Reputation: 32
I am trying to write a Breeze query for the Northwind database to show orders that contain all three products that a user specifies. So if a user selects ProductID 41, 51, and 65 from drop downs, the query would return order id 10250.
This is just a sample scenario that I am looking to base another query on in a project I am working on, but I thought using Northwind to explain it would be easier than describing the project. I can easily do it in T-SQL using derived tables, but I need to get the parameters from the client. Any thoughts? Thanks in advance!
Upvotes: 0
Views: 680
Reputation: 514
If you're still interested in doing this on the client, you can try the following Breeze query.

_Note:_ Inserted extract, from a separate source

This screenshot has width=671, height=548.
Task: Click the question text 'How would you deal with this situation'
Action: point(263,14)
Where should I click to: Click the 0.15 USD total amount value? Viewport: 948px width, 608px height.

var listOfProductIds = [41, 51, 65];
var preds = listOfProductIds.map(function (id) {
return Predicate.create("OrderDetails", "any", "ProductID", "==", id);
});
var whereClause = Predicate.and(preds);
var query = EntityQuery.from('Orders').where(whereClause);
This will retrieve all Orders that have at least all 3 of the Products specified.
To further filter this so you have all Orders that have only all 3 of the Products specified, you can write,
entityManager.executeQuery(query)
.then(filterOrders);
//once you get results on the client
function filterOrders(data) {
var allOrders = data.results;
var filteredOrders = allOrders.filter(function (o) {
return o.OrderDetails.length == listOfProductIds.length;
});
}
You can only filter on the client since OData doesn't yet support the Aggregate Count function like Linq to Entities does. This is probably not ideal but it's an option if you decide not to do it on the server.
Upvotes: 1
Reputation: 17052
You can use the EntityQuery.withParameters method to call a server side query that has your linq query. i.e. something like this.
// On the client
var query = EntityQuery.from("GetOrdersWithProductIds")

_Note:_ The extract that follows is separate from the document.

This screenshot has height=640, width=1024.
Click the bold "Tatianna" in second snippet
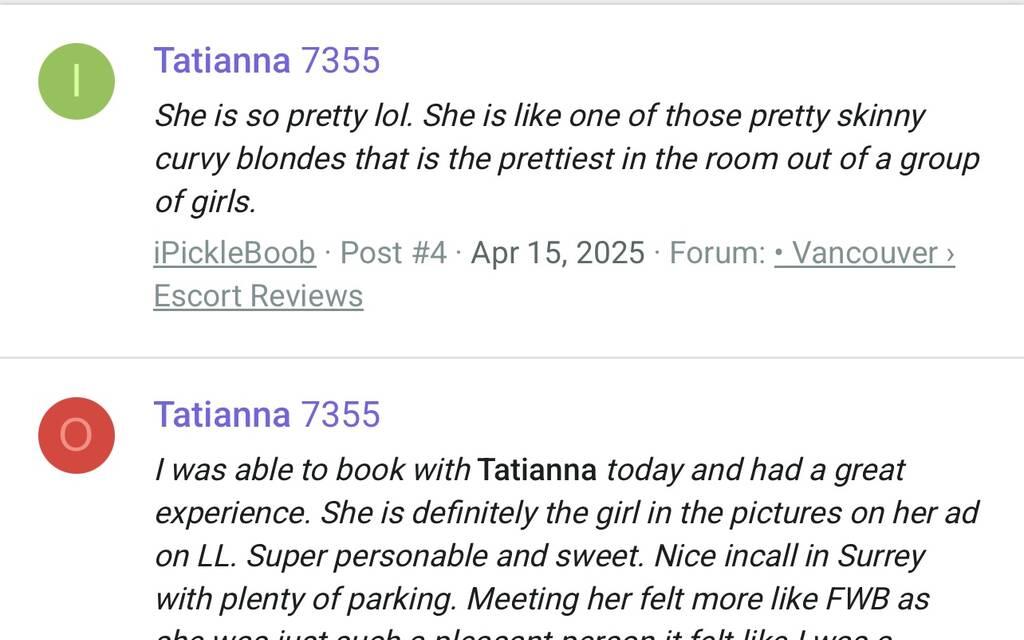click(x=537, y=469)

.withParameters({ productIds: [41, 51, 65] });
// On the server
[HttpGet]
public IQueryable<Order> GetOrdersWithProductIds([FromUri] int[] productIds) {
return ContextProvider.Context.Orders.Where(... your linq query here ...);
}
or you might try using the support for 'any'/'all' query operators. i.e. something like this.

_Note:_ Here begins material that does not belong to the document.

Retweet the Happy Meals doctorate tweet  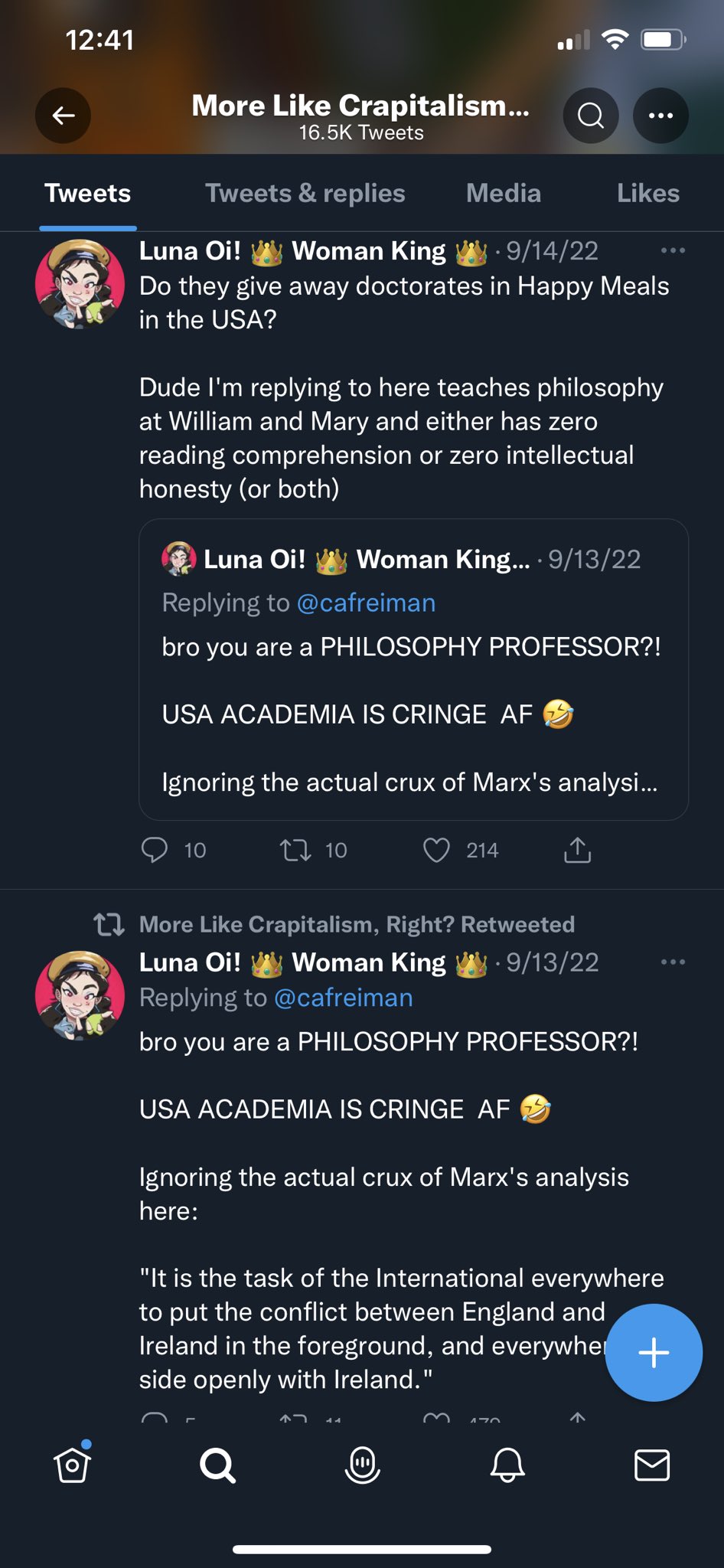pos(295,850)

var predicate = breeze.Predicate("ProductID", "==", 41)
.or("ProductID", "==", 51)
.or("ProductID", "==", 65);
var query = EntityQuery.from("Orders")
.where("OrderDetails", "all", predicate)
Upvotes: 0
Reputation: 14995
Sorry in my comment I said look at the and()
method but in actuality for your use you needed to look at the or()
method -
var p1 = breeze.Predicate("Product.ProductID", "==", 41);
var p2 = breeze.Predicate("Product.ProductID", "==", 51);
var p3 = breeze.Predicate("Product.ProductID", "==", 65);
var newPred = breeze.Predicate.or(p1, p2, p3);
var query = EntityQuery.from('Order_Details').select('Order.OrderID').where(newPred);
The only issue with these queries on the client is that depending on how you are building them client-side and how many predicates you are adding they can get very long in some situations, such as select all 200 records except 1 id
type queries which can bite you on IE8.